* **ARTICLE**
★ ★ ★ ★ ★ ★ ★

OASIS Mailing List ArchivesView the OASIS mailing list archive below
or browse/search using MarkMail.

 


Help: OASIS Mailing Lists Help | MarkMail Help

xliff message

[Date Prev] | [Thread Prev] | [Thread Next] | [Date Next] -- [Date Index] | [Thread Index] | [List Home]


Subject: [xliff] FW: BiDi draft for discussion


Hi All,

Here is a forwarded copy of a draft idea for BiDi support in Xliff 2.0 and the discussion following it. Since this is affecting both inline codes and the general structural parts of Xliff we said at the last call that this should be brought to the TC.

Thread in the archive is here: https://lists.oasis-open.org/archives/xliff-inline/201204/msg00009.html

---------------------------------------------------
Original Mail:

As promised on the last conference call I have created a first draft of schema extensions for BiDi support in Xliff 2.0. I mostly follow the design for HTML5 and extend it to bi-lingual files. I'm not sure we want to adopt the 'auto' direction so I left it out for now. See http://www.whatwg.org/specs/web-apps/current-work/#the-dir-attribute for discussion of it.

We need to be able to inform the processing applications what base text directions a specific piece of text in an XLIFF document has. In most cases all source or target texts within a document has the same base direction. Or in other cases the direction is set for a specific unit or segment. Since XLIFF files are bi-lingual by nature it is natural to provide this separately for source and target languages on the structural elements and then restrict it to a single value on the <source> and <target> level. Since this also include changes to the structural parts we should bring this to the TC once we have agreed on the semantics on the inline level.

<source> inherits the direction of its parent containers 'source-dir' and <target> inherits its 'target-dir'. All inline codes except <mrk> default to Left-To-Right for the native display direction, disp-dir, as most markup is designed as LTR. The native code direction is distinct from the general text direction. This will allow sensible rendering of for example XML elements embedded in Right-To-Left text by default. <mrk> is often used for comments / annotations and such it makes more sense to inherit the direction from the container, but I'm not sure this is the right place to define it. The <pc> and <sc> inline elements inherit the direction of their container element and that direction is employed as embedding direction for the span. The <ec> is ending the embedding started by its corresponding <sc> tag.

★ ★ ★ ★ ★ ★ ★

* **WORK TO COMPLETE**
1. Write out the passage of the BiDi message word for word, beginning at the words "Subject: [xliff] FW: BiDi" and stopping after "discussion of it.".
2. List every element name that the BiDi message writes inside angle brackets.
The lines after the BiDi message play no part in this exercise.

* **RECORDED DATA**

★ ★ ★ ★ ★ ★ ★

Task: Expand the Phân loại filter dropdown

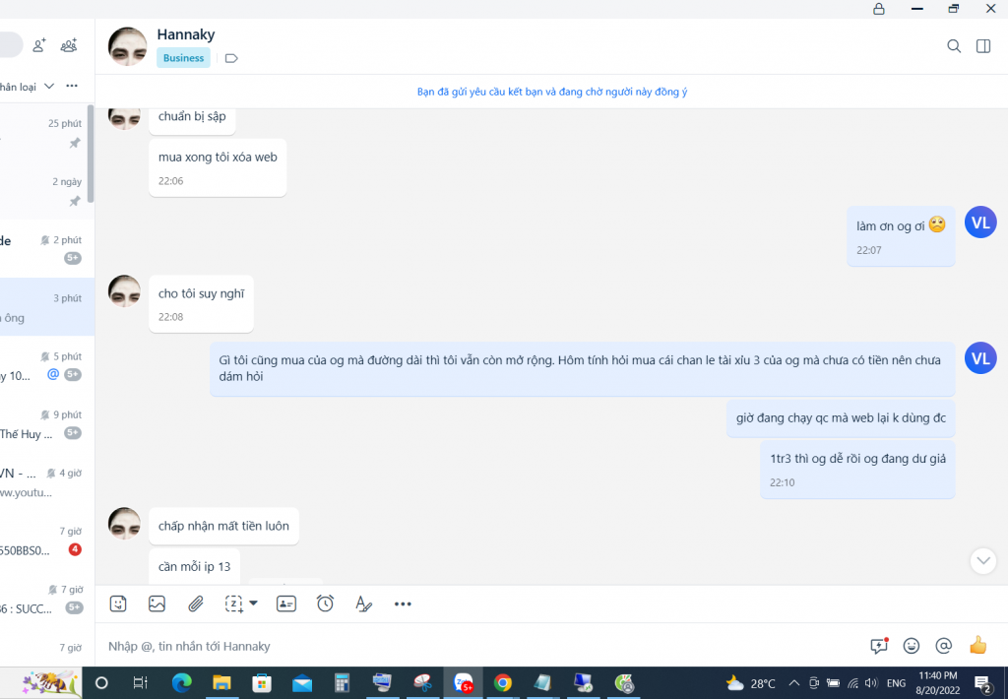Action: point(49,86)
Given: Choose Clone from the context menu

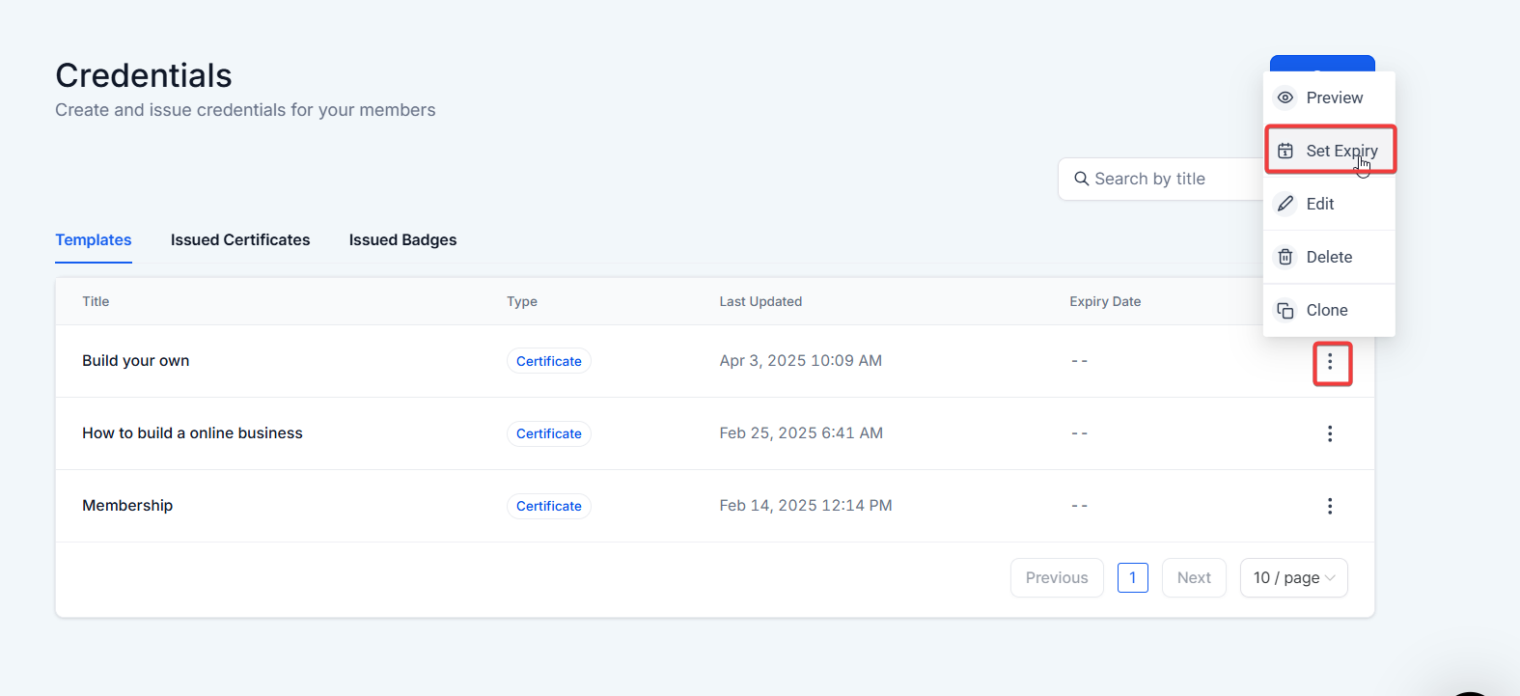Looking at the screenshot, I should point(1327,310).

★ ★ ★ ★ ★ ★ ★

* **SOLVED TASKS**
1.
Subject: [xliff] FW: BiDi draft for discussion


Hi All,

Here is a forwarded copy of a draft idea for BiDi support in Xliff 2.0 and the discussion following it. Since this is affecting both inline codes and the general structural parts of Xliff we said at the last call that this should be brought to the TC.

Thread in the archive is here: https://lists.oasis-open.org/archives/xliff-inline/201204/msg00009.html

---------------------------------------------------
Original Mail:

As promised on the last conference call I have created a first draft of schema extensions for BiDi support in Xliff 2.0. I mostly follow the design for HTML5 and extend it to bi-lingual files. I'm not sure we want to adopt the 'auto' direction so I left it out for now. See http://www.whatwg.org/specs/web-apps/current-work/#the-dir-attribute for discussion of it.

2. <source>, <target>, <mrk>, <pc>, <sc>, <ec>